Chewing on electrical cords can cause cardiac arrest. Tripping on electrical cords can cause broken body parts and sudden blunt force trauma. (OK, maybe more of an issue for me.) Dogs chasing after something have been known to be dragging a Christmas tree behind them after a cord was snagged on a paw.
Glass ornaments pose a problem for those pets that confuse them with tennis balls.
Garland and tinsel is a particular problem for cats. Remember; never pull it out of your cat, as there may be an ornament hook at the other end.
Pine water is poisonous to pets. Fertilizers and pesticides will leach out into the water bowl.
Holiday Food and Drinks
Alcoholic beverages can cause intoxication, coma and death.
Coffee, tea and other caffeine products contain theobromine. It is toxic and affects the cardio and nervous systems.
Ham, fat trimmings and turkey skin can cause pancreatitis.
Cooked bones can cause intestinal obstruction and lacerations of the digestive system.
Stuffings may contain sage, onions, mushrooms and raisins.
Too many sweets can cause obesity and diabetes. Artificial sugars cause a fatal drop in blood sugar, especially xylitol.
Holiday snack trays may contain macadamia nuts and grapes.
Chocolate contains theobromine.
A list of the most common people foods that cause problems for pets is found at both Pet Poison Helpline and the ASPCA’s website.
TIP: Broccoli can cause digestive upset and VERY gassy pets. You may want to keep that to a minimum unless you want your guests running for cover. Of course, if your guests have overstayed their welcome, then broccoli is the way to go.
You also want to provide your pets with a quiet place during the holiday parties. Even small gatherings can be stressful for them.
Cold injuries are caused by extreme or prolonged exposure to low temperatures.

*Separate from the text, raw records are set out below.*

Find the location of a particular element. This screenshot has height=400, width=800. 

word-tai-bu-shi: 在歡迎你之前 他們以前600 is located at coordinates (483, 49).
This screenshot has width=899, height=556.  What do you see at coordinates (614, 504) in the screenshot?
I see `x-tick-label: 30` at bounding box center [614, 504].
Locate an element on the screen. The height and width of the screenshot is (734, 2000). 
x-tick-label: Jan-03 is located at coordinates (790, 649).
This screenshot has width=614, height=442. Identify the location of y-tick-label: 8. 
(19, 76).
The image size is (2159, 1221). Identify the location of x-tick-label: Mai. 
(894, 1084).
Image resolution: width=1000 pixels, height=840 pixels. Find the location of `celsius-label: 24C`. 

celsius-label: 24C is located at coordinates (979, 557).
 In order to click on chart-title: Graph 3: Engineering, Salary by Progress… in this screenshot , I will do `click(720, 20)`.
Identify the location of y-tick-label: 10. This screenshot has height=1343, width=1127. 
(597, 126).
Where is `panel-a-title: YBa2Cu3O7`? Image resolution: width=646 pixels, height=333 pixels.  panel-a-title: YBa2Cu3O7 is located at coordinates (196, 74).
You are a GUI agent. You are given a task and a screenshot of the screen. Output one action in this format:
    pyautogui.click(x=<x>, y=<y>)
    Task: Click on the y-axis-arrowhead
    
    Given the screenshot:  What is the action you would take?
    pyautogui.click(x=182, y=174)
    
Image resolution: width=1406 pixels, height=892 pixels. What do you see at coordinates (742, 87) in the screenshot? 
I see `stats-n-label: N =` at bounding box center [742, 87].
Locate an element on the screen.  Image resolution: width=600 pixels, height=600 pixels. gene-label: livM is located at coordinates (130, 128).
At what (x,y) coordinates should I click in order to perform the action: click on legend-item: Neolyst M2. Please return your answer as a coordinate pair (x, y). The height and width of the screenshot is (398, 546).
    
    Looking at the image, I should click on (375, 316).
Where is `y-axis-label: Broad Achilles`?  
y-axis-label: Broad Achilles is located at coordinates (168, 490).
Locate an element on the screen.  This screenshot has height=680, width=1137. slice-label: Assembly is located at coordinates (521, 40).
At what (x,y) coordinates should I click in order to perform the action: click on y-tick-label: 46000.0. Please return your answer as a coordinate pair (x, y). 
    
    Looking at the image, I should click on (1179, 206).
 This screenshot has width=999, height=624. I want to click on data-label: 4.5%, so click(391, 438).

The most common areas affected are the tail, ears, paws and scrotum. A snout to tail assessment is always a good idea after coming in from the outdoors. Check for ice and salt in the pads and for any signs of frostbite or hypothermia.
The skin can become swollen, red and very painful. In later stages, it can become hard and pale. Additional signs of frostbite and hypothermia include shivering, slow or shallow breathing, lethargy, decreased heart rate and gums either pale or bluish in color.
If you suspect frostbite or hypothermia, you should first make sure the pet is out of the cold. DO NOT RUB THE AFFECTED AREA. The frozen ice crystals in the skin can lacerate the skin cells. Contact your vet for rewarming instructions. This is very important so that you can prevent further pain, stave off infection and minimize the possible tissue damage.
I hope everyone has a wonderful and safe holiday season.